How to Mitigate Unplanned Downtime and Succeed in the Experience Economy

MAY 18TH, 2018

It’s a new world. Today, it’s simply not enough to offer an outstanding product or service. To be competitive and retain customer loyalty, you must deliver an exceptional experience across every user touchpoint, as well.

And, unfortunately, that’s proving to be a real challenge for midsize businesses and decentralized organizations, like yours--you’re increasingly expected to deliver enterprise-level availability without the enterprise-level budgets to match.

So, how do you avoid disaster and retain customer loyalty?

It’s possible, and we offer the practical guidance to get you there.

Consider your downtime tolerance

Unplanned downtime can cripple your organization. Just ask TSB Bank. Now entering the fourth week of its international news-making IT meltdown, and with some worried a full return to service may be months away, the institution has been hammered by 40,000 customer complaints.

Of course, a downtime event doesn’t have to make global news to have a negative impact on your business.

According to our recent survey of more than 600 channel partners and IT decision makers, 79 percent of your peers categorized their data as mission- or business-critical. Yet, less than 15 percent felt confident in their ability to recover that data in the face of an unplanned downtime event. What’s more, 56 percent of respondents shared they don’t have a DR plan in place and, of those who do, only 31 percent execute DR tests more than once a year.

In short, these organizations haven’t appropriately mapped their SLAs to their business requirements--and tested them.

The potential cost of this failure?

An ITIC survey estimates the average hourly cost of downtime at:

  • $300K+ per hour for 81% of businesses
  • $1M+ for 33% of corporate survey respondents
  • $5M+ for highly-regulated industries, like banking, healthcare, and utilities

The lesson is crystal clear: Backup simply isn’t enough to ensure the continuity of your business.

Mitigate unplanned downtime and avoid the disaster

The problem is clear. Now, where do you start?

Here’s what we recommend:

Document your business objectives.

Your IT budget isn’t limitless, of course, and what may be important to one department may not be critical when viewed from a broader business perspective. That’s why it’s so crucial that all stakeholders come to the table. To best protect your organization, your IT investments shouldn’t be driven by IT decisions, but by business ones.


Document your availability requirements.

In order to arrive at a solution that will affordably ensure your business continuity, map out every server, application, software solution, and data set in your environment--and assign a business-driven downtime tolerance for each. As you do this, be sure to map out your application interdependencies, as well. (Remember: It does you no good to protect your most critical application with near-zero RPOs and RTOs if the other apps in the value chain are down for hours.) With this insight in hand, you’ll be equipped to make some decisions about how to leverage your IT budget.

Rethink your RPOs.

Most data protection vendors today can promise RTOs of less than 15 minutes. Unfortunately, some organizations believe that, with an unplanned downtime tolerance of 30 minutes or more, they’re covered.
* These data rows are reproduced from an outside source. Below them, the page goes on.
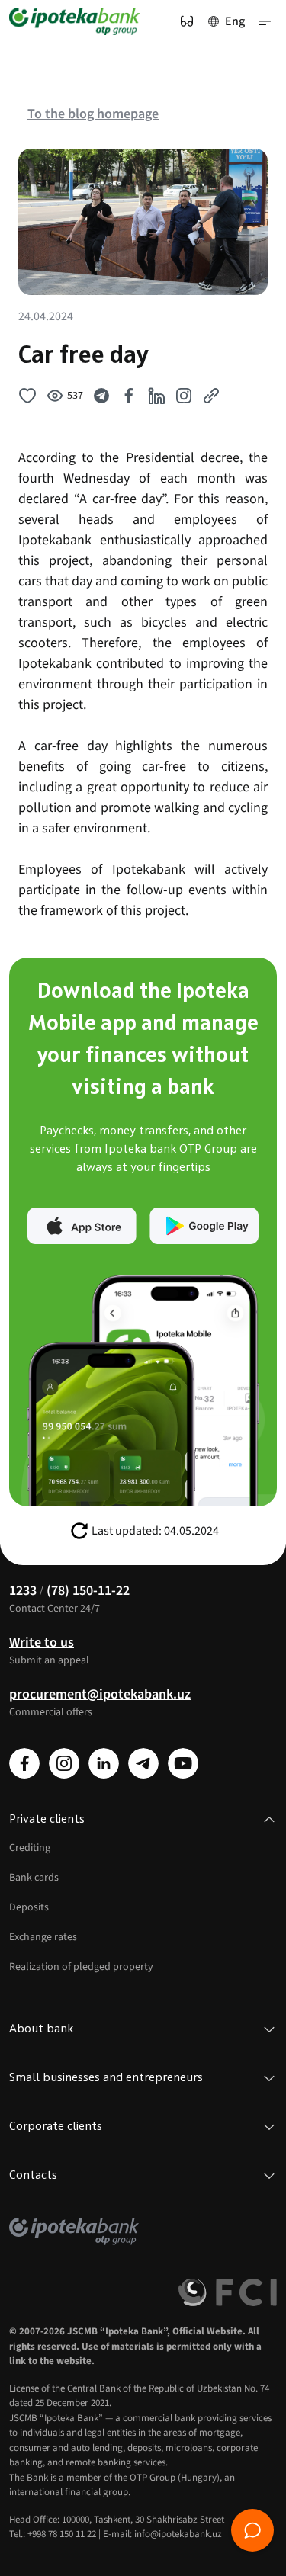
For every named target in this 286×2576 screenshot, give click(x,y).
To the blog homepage (93, 114)
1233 (23, 1590)
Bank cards (34, 1877)
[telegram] (143, 1763)
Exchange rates (43, 1937)
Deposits (29, 1907)
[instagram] (64, 1763)
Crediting (29, 1848)
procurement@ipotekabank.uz (100, 1694)
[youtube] (183, 1763)
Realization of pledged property (81, 1967)
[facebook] (24, 1763)
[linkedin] (103, 1763)
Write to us (41, 1642)
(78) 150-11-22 (88, 1590)
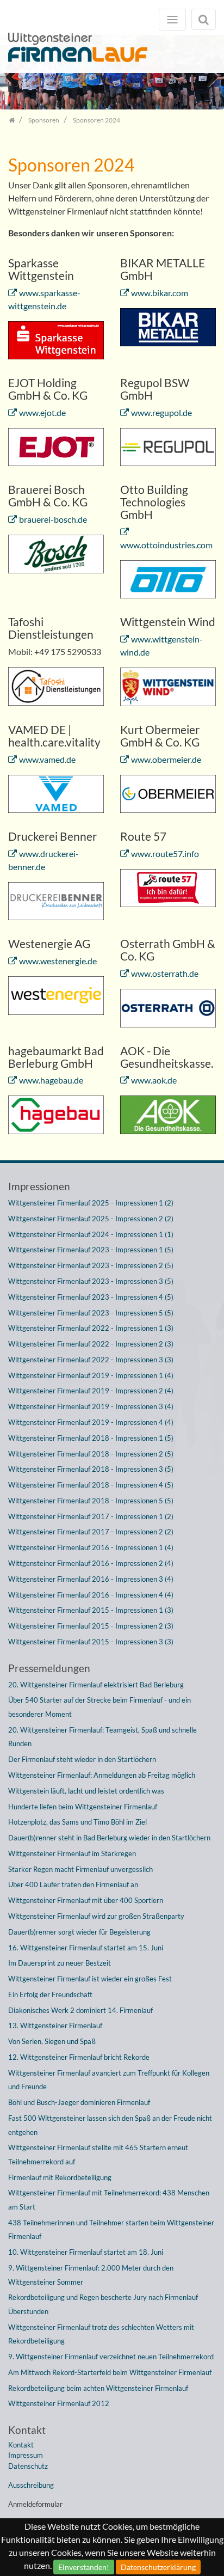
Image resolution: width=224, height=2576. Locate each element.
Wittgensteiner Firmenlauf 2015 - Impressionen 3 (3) (90, 1641)
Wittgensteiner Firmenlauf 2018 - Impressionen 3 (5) (90, 1469)
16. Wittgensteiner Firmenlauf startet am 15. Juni (85, 1947)
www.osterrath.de (164, 973)
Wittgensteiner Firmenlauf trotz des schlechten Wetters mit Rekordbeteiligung (101, 2334)
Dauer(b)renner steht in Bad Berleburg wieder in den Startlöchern (109, 1837)
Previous (16, 76)
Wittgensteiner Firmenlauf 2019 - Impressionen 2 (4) (90, 1390)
What they may be forgetting is that, while they can recover their data in 15 minutes, the data they’re recovering could be 12 - 24 hours old, if they’re like many of the IT professionals we just surveyed. This represents a disastrous loss of business activity. Reach out to your data protection vendor to see what solutions they offer that will affordably deliver RPOs of minutes.

Carefully consider your ROI.

When pitching IT upgrades to the C-suite, you may sometimes face resistance to your budget request. In those cases, it’s important to shift the conversation to risk avoidance. Disaster recovery is your insurance should something go wrong--and it’s a critical investment in the health of your organization. Remind the one who holds the purse strings what it would cost your business if your critical systems were down for an extended period of time, or if you lost them for good.

Test your disaster recovery solution.

It’s not enough to implement a robust disaster recovery solution; you must test it, too. Regular disaster recovery testing will help determine if you can deliver against your SLAs, and it will help you identify issues in your recoverability before a real disaster strikes. And, with automated, application-level disaster recovery testing, these tests are easy to execute and the data they provide are invaluable.

Disaster recovery test your people.

When your most critical application goes down, every second counts. That’s why executing disaster recovery drills for your IT professionals is equally important. These tests will help you identify the people who need more training, as well as disaster recovery processes that need refinement.


Update your SLAs as your business changes.

It’s not uncommon for busy organizations to invest in a robust disaster recovery plan, but fail to update it as their business needs change. And, this can leave your business vulnerable. If your existing plan is no longer sufficient to meet the needs of your business, we encourage you to work with your data protection vendor to implement a cloud component to your disaster recovery plan. Rapidly evolving cloud storage technologies and faster bandwidth speeds mean the barrier to entry for both hybrid infrastructure and DRaaS solutions are all but gone for most businesses.

Succeeding in the experience economy

As customers increasingly expect enterprise-level availability and tap-of-the-touchscreen service, organizations like yours will be pressed to deliver.

The good news is that new cloud-based technologies are making RPOs of minutes an reality. And, when implemented alongside disaster recovery best practices, you’ll be equipped to avoid the disastrous consequences of unplanned downtime and data loss.

And, you won’t have to have deep enterprise-level pockets to do it.